● **EXERCISE PROMPT**
Search the data for "element" and copy every matching line.

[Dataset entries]
::::::::::
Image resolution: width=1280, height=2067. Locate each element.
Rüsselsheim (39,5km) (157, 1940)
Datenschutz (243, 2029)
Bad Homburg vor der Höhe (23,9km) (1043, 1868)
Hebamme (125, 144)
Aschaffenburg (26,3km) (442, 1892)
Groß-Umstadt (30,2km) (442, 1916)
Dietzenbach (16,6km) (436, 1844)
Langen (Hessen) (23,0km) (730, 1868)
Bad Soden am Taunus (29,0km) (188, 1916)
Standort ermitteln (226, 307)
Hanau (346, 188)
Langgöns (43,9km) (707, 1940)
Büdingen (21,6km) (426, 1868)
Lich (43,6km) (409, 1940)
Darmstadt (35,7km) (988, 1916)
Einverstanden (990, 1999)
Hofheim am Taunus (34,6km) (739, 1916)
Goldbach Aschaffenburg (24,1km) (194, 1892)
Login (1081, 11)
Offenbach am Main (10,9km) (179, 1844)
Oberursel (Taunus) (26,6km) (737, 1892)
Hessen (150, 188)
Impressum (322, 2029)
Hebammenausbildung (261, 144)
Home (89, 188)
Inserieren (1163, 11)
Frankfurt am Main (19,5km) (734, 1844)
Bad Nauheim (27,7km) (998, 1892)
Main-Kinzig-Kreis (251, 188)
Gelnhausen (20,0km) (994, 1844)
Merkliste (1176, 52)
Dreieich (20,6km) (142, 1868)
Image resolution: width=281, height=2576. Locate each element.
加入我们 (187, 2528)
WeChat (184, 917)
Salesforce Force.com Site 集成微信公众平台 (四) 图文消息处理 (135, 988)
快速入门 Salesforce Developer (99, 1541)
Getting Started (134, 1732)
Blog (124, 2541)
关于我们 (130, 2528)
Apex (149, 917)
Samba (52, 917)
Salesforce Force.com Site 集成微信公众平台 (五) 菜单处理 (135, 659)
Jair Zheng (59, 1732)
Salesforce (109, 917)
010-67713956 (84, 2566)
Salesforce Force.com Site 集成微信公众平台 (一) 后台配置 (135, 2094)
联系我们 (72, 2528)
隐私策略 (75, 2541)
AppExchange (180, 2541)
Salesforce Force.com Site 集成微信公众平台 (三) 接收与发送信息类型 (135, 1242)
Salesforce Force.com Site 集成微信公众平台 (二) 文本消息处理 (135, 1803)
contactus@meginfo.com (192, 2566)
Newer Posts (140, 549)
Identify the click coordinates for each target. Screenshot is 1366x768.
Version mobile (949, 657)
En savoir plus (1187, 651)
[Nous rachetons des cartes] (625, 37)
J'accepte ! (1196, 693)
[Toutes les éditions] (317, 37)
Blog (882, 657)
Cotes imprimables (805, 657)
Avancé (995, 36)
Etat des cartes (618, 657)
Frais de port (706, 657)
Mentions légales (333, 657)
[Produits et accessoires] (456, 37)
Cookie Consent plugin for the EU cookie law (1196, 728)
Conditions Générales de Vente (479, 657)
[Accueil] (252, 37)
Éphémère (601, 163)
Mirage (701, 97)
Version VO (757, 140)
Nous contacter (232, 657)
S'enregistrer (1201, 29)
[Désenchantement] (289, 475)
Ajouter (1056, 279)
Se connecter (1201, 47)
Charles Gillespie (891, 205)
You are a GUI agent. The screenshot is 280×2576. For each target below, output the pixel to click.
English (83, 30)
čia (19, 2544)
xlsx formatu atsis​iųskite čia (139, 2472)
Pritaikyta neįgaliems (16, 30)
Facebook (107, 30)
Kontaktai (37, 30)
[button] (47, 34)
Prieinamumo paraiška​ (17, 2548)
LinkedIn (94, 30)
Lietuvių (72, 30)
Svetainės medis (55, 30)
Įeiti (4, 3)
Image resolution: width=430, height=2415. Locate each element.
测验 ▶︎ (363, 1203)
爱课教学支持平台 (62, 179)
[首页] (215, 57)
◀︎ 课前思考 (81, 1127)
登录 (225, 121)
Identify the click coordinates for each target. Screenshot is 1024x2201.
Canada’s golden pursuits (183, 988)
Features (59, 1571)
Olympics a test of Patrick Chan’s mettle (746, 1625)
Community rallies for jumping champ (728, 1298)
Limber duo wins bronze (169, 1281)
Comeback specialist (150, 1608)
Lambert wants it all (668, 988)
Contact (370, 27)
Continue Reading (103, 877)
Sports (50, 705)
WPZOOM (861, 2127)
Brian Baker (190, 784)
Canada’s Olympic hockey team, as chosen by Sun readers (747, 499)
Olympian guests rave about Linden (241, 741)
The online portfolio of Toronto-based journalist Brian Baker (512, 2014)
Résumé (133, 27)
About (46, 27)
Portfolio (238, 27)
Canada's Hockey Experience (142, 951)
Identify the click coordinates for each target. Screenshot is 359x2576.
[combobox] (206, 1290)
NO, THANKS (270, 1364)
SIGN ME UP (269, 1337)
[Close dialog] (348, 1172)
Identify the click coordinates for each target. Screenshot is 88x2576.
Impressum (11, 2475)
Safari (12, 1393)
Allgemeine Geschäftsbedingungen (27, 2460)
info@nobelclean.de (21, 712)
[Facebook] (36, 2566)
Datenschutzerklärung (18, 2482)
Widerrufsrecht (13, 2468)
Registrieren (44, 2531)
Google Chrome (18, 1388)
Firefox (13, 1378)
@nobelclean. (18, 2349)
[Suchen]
::::::::::
● **THE ANSWER**
Image resolution: width=1280, height=2067. Locate each element.
Image resolution: width=281, height=2576. Locate each element.
Image resolution: width=430, height=2415. Locate each element.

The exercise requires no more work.